La partition quantique de MareNostrum 5 s'appelle MareNostrum Ona. Ses deux premières machines, mises en service en février 2025, totalisent déjà 4 200 heures de calcul depuis leur inauguration. Ce temps a été réparti entre 53 projets de recherche sélectionnés dans le cadre d'appels officiels du Réseau espagnol de supercalcul (RES).
Une technologie 100 % européenne
Ce nouvel ordinateur quantique sera intégré au sein du réseau européen de calcul quantique porté par l'initiative European High Performance Computing Joint Undertaking (EuroHPC JU), le programme avec lequel l'Union européenne cherche à renforcer ses capacités de supercalcul et à développer une infrastructure technologique propre.
À ce jour, EuroHPC JU a acquis six ordinateurs quantiques répartis dans différents pays européens. Trois d'entre eux, installés en Pologne, République tchèque et Allemagne, ont déjà été inaugurés et s'intègrent dans un futur réseau de systèmes interconnectés dédiés à la recherche scientifique et au développement technologique.
La conseillère de la Generalitat à la Recherche et aux Universités, Núria Montserrat, a souligné que ce projet « renforce l'idée de la souveraineté technologique européenne face aux big tech américaines ». « Grâce à des technologies développées ici, sur le superordinateur, avec des politiques publiques catalanes, espagnoles et de grands partenariats avec l'Europe, nous sommes en mesure de produire une technologie proprement européenne afin de gagner en autonomie stratégique et de ne pas dépendre de pays tiers », a-t-elle conclu.

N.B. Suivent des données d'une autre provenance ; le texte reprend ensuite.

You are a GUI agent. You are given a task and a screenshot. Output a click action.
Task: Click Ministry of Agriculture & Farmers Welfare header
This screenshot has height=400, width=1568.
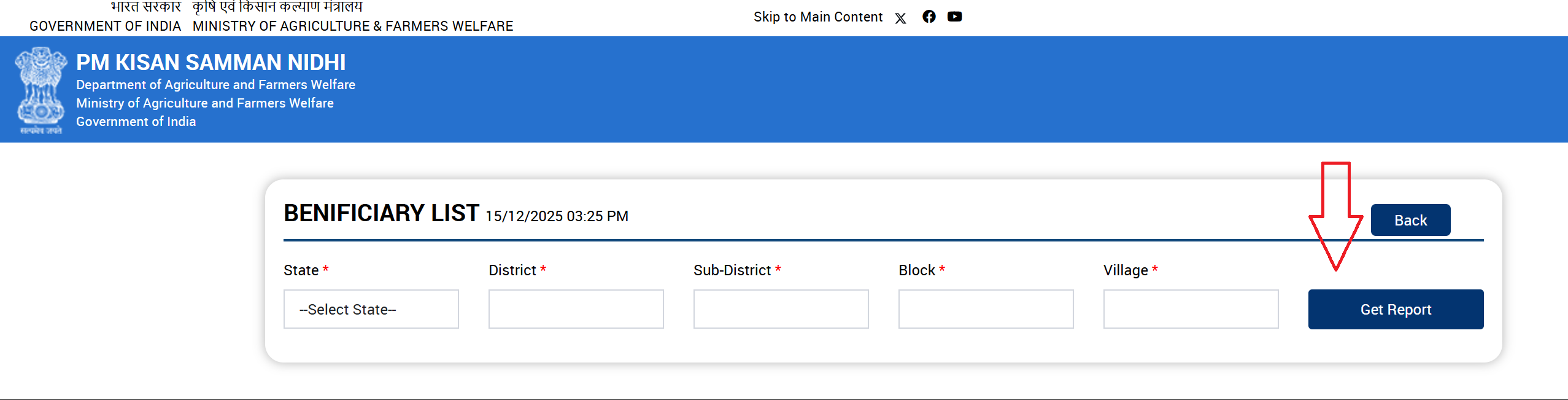353,26
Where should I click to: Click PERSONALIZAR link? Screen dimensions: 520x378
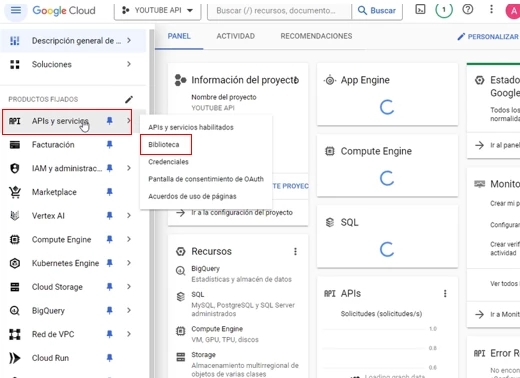[x=488, y=37]
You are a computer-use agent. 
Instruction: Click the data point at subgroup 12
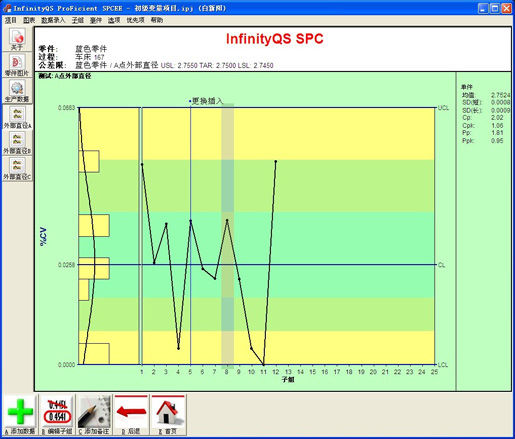coord(276,161)
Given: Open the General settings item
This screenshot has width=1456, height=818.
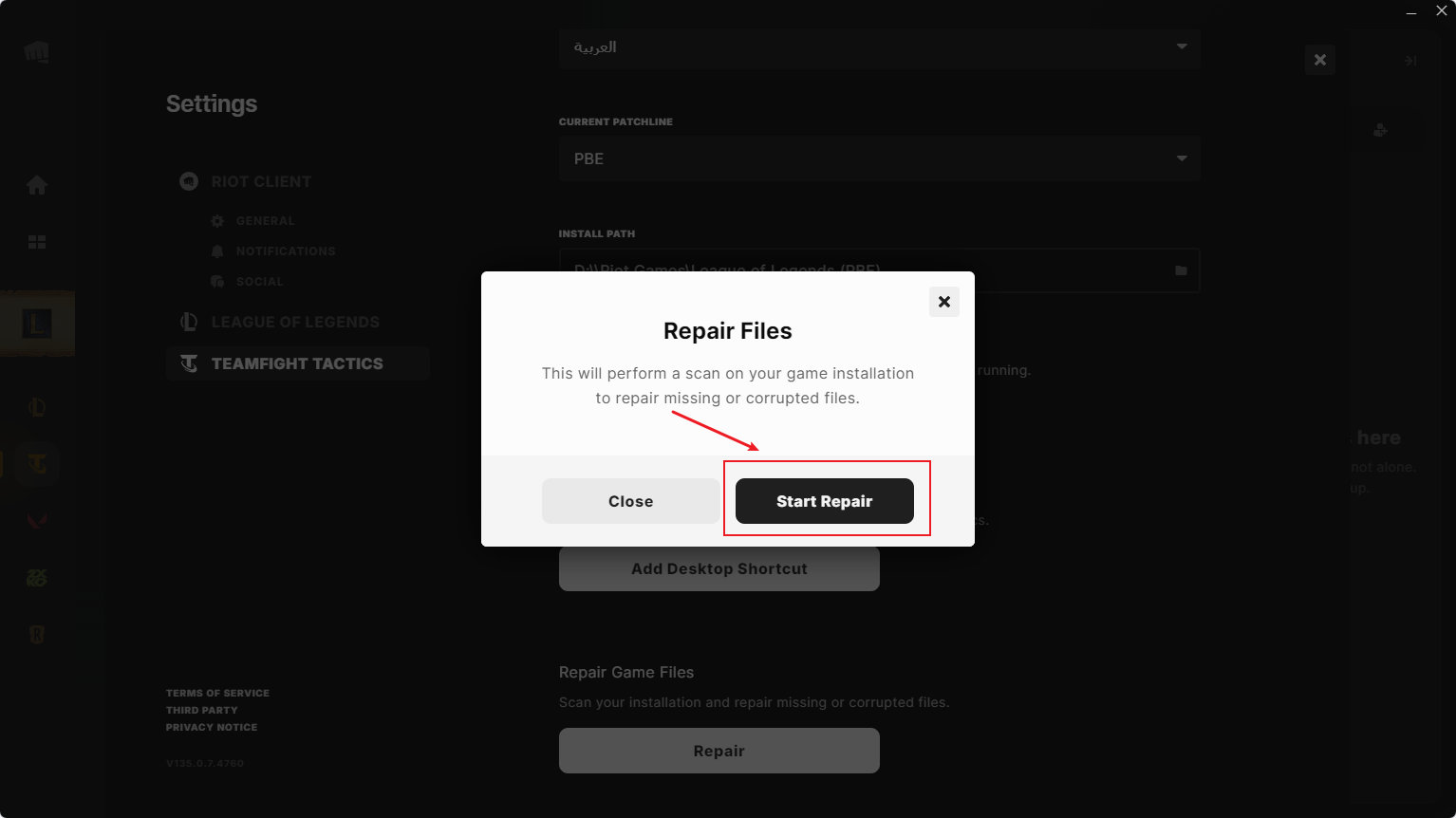Looking at the screenshot, I should (x=265, y=221).
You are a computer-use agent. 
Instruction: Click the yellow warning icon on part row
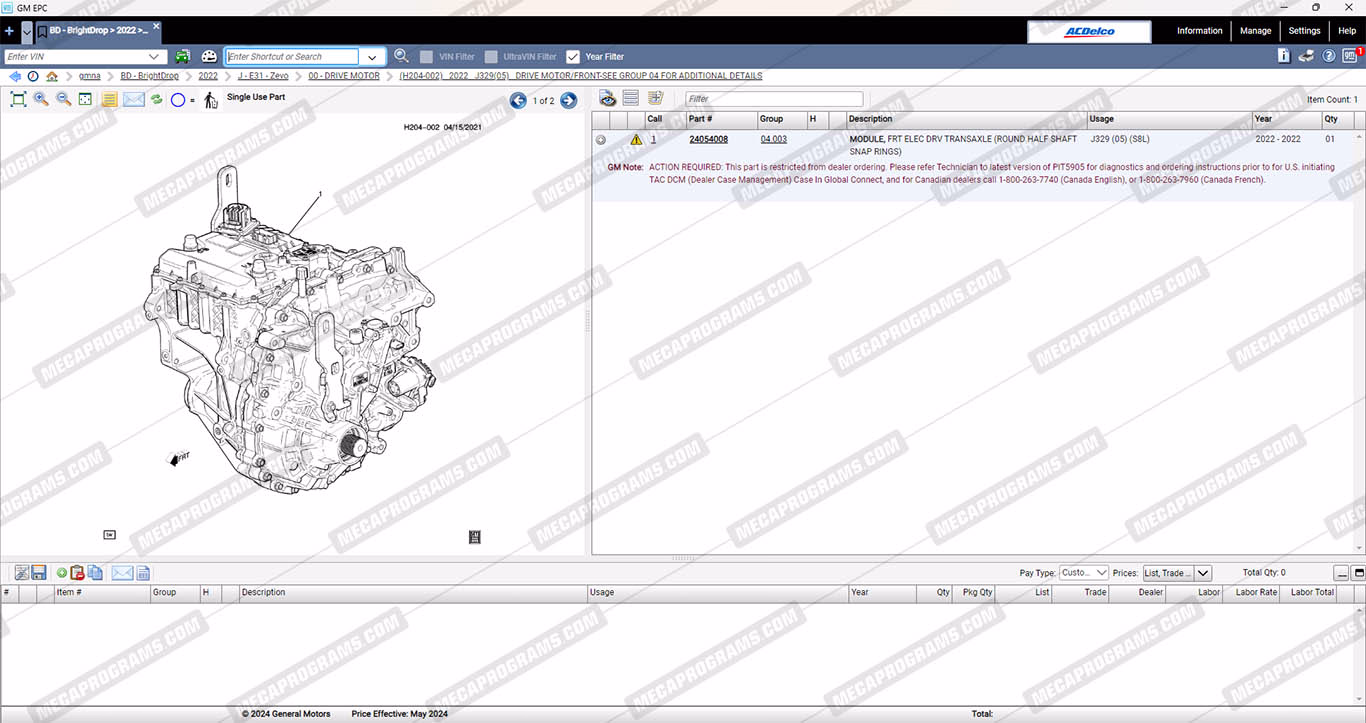click(x=636, y=139)
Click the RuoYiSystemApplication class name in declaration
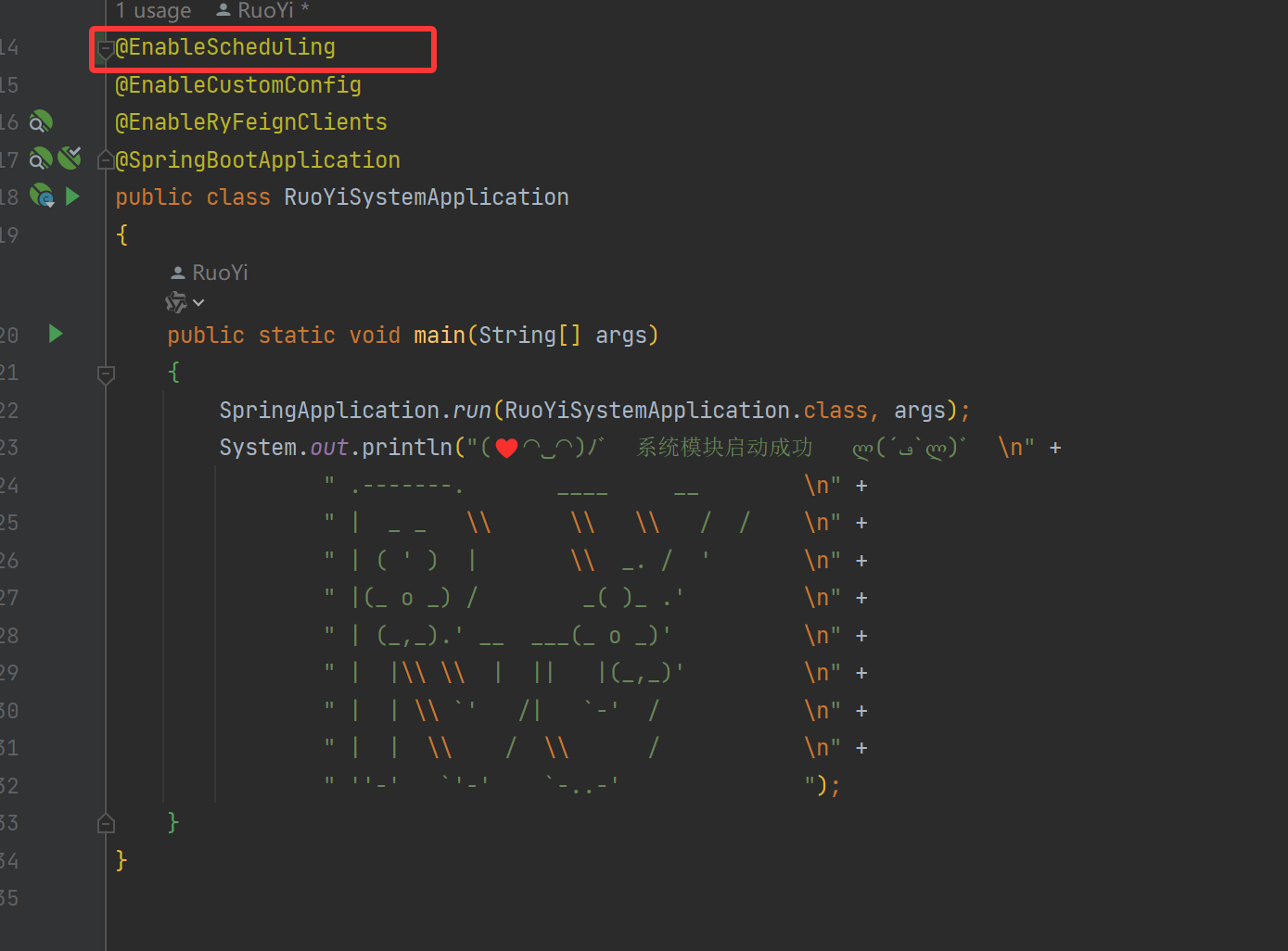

Ce nouvel ordinateur marque ainsi une étape importante pour l'écosystème technologique espagnol et européen, et constitue un pas de plus sur la voie de la souveraineté technologique européenne que poursuivent EuroHPC et le BSC, en s'alignant sur la stratégie de la Commission européenne visant à réduire la dépendance aux infrastructures clés de pays tiers.